# Exercise
Please transcribe the data exactly, with nothing left out.

# Dataset excerpts
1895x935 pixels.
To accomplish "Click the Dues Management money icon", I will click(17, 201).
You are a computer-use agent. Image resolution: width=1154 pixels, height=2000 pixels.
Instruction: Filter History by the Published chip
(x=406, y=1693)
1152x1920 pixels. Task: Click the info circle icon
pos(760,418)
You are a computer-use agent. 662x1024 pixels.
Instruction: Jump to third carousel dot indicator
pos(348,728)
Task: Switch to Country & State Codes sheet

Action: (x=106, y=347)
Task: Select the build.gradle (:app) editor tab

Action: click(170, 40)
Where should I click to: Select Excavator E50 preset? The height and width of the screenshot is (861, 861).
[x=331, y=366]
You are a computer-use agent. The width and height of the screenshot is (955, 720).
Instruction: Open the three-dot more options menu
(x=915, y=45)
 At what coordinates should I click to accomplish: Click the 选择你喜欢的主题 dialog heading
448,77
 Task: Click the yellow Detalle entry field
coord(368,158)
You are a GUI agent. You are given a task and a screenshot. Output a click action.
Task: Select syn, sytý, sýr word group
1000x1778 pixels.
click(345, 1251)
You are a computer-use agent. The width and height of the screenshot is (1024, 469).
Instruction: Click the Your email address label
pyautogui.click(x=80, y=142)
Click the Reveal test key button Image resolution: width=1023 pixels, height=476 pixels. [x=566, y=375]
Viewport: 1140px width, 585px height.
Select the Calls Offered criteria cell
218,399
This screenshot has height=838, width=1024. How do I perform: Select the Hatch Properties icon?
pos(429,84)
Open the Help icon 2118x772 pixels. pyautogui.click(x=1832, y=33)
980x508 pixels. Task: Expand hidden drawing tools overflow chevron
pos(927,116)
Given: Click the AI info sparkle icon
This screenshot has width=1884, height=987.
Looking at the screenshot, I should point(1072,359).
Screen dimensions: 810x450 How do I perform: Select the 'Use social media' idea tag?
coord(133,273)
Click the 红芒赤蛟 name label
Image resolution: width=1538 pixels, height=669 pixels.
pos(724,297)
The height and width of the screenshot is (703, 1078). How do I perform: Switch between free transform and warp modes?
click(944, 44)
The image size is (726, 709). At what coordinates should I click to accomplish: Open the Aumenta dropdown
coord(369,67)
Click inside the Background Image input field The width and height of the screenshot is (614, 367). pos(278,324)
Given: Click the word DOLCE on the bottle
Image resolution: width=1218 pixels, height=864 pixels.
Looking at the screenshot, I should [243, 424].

# Expected answer
1895x935 pixels.
To accomplish "Click the Dues Management money icon", I will click(17, 201).
You are a computer-use agent. Image resolution: width=1154 pixels, height=2000 pixels.
Instruction: Filter History by the Published chip
(x=406, y=1693)
1152x1920 pixels. Task: Click the info circle icon
pos(760,418)
You are a computer-use agent. 662x1024 pixels.
Instruction: Jump to third carousel dot indicator
pos(348,728)
Task: Switch to Country & State Codes sheet

Action: (x=106, y=347)
Task: Select the build.gradle (:app) editor tab

Action: click(170, 40)
Where should I click to: Select Excavator E50 preset? The height and width of the screenshot is (861, 861).
[x=331, y=366]
You are a computer-use agent. The width and height of the screenshot is (955, 720).
Instruction: Open the three-dot more options menu
(x=915, y=45)
 At what coordinates should I click to accomplish: Click the 选择你喜欢的主题 dialog heading
448,77
 Task: Click the yellow Detalle entry field
coord(368,158)
You are a GUI agent. You are given a task and a screenshot. Output a click action.
Task: Select syn, sytý, sýr word group
1000x1778 pixels.
click(345, 1251)
You are a computer-use agent. The width and height of the screenshot is (1024, 469).
Instruction: Click the Your email address label
pyautogui.click(x=80, y=142)
Click the Reveal test key button Image resolution: width=1023 pixels, height=476 pixels. [x=566, y=375]
Viewport: 1140px width, 585px height.
Select the Calls Offered criteria cell
218,399
This screenshot has height=838, width=1024. How do I perform: Select the Hatch Properties icon?
pos(429,84)
Open the Help icon 2118x772 pixels. pyautogui.click(x=1832, y=33)
980x508 pixels. Task: Expand hidden drawing tools overflow chevron
pos(927,116)
Given: Click the AI info sparkle icon
This screenshot has width=1884, height=987.
Looking at the screenshot, I should point(1072,359).
Screen dimensions: 810x450 How do I perform: Select the 'Use social media' idea tag?
coord(133,273)
Click the 红芒赤蛟 name label
Image resolution: width=1538 pixels, height=669 pixels.
pos(724,297)
The height and width of the screenshot is (703, 1078). How do I perform: Switch between free transform and warp modes?
click(944, 44)
The image size is (726, 709). At what coordinates should I click to accomplish: Open the Aumenta dropdown
coord(369,67)
Click inside the Background Image input field The width and height of the screenshot is (614, 367). pos(278,324)
Given: Click the word DOLCE on the bottle
Image resolution: width=1218 pixels, height=864 pixels.
Looking at the screenshot, I should [243, 424].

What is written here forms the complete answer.